= Beginning of Section =

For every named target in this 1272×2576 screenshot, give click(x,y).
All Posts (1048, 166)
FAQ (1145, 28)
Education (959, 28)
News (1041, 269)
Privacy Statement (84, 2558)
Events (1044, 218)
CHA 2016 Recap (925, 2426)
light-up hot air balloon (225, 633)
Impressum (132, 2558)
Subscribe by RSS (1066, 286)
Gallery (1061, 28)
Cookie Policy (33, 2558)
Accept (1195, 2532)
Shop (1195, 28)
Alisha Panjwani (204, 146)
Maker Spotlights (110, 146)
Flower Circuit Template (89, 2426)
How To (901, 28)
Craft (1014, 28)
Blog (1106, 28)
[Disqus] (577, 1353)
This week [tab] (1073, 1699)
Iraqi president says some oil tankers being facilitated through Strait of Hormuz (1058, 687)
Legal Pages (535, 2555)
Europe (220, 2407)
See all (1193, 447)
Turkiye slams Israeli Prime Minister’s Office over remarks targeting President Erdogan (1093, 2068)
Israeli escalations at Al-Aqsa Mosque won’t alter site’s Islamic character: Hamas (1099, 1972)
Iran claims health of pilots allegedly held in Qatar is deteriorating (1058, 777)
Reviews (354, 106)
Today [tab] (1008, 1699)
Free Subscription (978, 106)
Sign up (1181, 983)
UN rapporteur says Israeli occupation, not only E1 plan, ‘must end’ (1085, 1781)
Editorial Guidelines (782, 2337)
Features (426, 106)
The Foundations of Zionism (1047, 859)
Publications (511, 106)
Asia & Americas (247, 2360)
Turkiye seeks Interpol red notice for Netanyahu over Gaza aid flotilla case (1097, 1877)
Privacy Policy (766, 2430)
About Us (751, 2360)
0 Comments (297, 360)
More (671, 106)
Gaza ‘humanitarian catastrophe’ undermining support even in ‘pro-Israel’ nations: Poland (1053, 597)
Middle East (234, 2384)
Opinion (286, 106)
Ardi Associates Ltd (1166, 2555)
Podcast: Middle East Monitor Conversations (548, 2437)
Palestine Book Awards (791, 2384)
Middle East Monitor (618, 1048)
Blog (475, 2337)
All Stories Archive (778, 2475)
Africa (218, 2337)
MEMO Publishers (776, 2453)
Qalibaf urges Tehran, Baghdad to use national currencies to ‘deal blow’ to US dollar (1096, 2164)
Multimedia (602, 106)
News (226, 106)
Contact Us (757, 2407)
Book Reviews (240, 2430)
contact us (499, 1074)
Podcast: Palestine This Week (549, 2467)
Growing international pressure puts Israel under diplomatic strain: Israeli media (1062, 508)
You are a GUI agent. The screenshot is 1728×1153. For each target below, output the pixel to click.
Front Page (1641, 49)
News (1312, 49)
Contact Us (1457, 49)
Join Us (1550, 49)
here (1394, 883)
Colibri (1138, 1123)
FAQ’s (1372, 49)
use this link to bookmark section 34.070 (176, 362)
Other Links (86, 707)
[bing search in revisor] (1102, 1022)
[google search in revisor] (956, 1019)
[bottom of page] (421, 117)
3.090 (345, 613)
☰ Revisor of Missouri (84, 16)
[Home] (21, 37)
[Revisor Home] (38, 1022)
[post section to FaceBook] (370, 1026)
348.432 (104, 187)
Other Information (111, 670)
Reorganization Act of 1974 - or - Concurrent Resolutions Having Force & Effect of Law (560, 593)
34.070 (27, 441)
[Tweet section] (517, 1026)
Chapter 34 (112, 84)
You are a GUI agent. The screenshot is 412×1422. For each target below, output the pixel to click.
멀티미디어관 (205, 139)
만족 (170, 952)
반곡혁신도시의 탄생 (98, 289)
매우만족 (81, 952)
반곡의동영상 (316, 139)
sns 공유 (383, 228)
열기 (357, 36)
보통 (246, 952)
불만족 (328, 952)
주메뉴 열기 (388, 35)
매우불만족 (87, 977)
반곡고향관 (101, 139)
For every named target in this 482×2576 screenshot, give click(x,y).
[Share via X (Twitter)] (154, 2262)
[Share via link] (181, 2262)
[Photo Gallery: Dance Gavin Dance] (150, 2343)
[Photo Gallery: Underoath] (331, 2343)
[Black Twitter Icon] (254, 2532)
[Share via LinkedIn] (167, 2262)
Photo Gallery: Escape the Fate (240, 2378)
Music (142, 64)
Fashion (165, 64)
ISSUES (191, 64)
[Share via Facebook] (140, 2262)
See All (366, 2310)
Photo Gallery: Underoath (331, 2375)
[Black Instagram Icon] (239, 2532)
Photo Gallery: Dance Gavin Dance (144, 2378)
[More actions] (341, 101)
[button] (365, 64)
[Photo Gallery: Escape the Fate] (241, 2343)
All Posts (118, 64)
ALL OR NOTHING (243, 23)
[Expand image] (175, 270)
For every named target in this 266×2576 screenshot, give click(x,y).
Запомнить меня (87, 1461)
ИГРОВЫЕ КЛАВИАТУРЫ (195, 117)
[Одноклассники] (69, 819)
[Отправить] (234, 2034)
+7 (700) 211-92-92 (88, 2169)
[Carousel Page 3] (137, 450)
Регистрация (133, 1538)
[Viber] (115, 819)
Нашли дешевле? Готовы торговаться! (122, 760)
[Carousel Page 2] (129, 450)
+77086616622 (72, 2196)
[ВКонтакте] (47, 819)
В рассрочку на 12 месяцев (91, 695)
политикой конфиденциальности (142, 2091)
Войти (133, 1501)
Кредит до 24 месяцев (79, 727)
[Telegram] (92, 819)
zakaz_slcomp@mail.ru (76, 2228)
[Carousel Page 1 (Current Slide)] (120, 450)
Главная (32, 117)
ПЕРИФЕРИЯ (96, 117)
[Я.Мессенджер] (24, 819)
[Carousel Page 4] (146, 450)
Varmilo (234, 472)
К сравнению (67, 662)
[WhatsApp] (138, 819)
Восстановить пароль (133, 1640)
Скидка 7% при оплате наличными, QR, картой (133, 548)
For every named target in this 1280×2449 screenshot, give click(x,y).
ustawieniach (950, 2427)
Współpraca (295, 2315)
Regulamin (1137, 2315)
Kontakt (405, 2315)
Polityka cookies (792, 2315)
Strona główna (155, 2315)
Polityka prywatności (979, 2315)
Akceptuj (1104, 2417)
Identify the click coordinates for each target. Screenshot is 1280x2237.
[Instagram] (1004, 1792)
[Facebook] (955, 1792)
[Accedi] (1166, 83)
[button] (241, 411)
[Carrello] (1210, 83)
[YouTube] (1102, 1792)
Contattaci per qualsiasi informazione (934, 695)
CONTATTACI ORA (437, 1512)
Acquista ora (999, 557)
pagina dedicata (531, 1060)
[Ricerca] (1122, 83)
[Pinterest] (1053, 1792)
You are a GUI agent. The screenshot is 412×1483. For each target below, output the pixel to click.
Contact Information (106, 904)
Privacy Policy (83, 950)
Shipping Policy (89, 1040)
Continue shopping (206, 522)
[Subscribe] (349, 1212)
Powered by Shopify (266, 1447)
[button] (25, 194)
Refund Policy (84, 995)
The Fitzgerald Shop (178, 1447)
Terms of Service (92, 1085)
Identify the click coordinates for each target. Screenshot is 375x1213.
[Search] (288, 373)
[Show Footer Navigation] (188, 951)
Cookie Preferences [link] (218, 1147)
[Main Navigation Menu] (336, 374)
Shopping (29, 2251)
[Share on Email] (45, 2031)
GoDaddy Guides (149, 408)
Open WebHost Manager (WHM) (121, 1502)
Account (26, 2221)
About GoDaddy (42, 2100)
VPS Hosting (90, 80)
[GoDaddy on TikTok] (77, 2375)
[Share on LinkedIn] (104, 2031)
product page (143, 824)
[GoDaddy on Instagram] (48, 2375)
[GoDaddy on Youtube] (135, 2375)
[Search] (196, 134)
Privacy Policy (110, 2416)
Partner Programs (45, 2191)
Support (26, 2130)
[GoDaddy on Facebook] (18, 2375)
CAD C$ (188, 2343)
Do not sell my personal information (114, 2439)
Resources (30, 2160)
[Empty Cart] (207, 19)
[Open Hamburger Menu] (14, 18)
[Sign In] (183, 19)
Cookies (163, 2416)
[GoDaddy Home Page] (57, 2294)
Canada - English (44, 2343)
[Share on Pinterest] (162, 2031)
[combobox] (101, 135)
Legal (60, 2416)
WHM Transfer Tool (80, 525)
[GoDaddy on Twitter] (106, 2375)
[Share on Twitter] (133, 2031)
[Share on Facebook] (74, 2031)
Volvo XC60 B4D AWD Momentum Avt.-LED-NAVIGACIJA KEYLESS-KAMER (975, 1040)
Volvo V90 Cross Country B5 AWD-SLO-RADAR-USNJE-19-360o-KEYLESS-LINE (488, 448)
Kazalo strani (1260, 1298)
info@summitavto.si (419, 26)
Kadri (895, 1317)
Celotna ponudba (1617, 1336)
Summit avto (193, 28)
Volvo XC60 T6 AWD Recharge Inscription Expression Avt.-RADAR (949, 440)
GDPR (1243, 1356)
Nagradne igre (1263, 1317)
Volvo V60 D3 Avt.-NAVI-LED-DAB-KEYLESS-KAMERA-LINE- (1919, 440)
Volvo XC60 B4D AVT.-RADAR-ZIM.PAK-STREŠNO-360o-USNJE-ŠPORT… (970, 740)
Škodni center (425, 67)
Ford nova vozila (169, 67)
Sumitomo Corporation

= End of Section =

■ Directions for this task
The required output is every line above from the one with "[Photo Gallery: Dance" down to the one with "Photo Gallery: Underoath (331, 2375)", restated word for word, ends included.

■ Finished task
[Photo Gallery: Dance Gavin Dance] (150, 2343)
[Photo Gallery: Underoath] (331, 2343)
[Black Twitter Icon] (254, 2532)
[Share via LinkedIn] (167, 2262)
Photo Gallery: Escape the Fate (240, 2378)
Music (142, 64)
Fashion (165, 64)
ISSUES (191, 64)
[Share via Facebook] (140, 2262)
See All (366, 2310)
Photo Gallery: Underoath (331, 2375)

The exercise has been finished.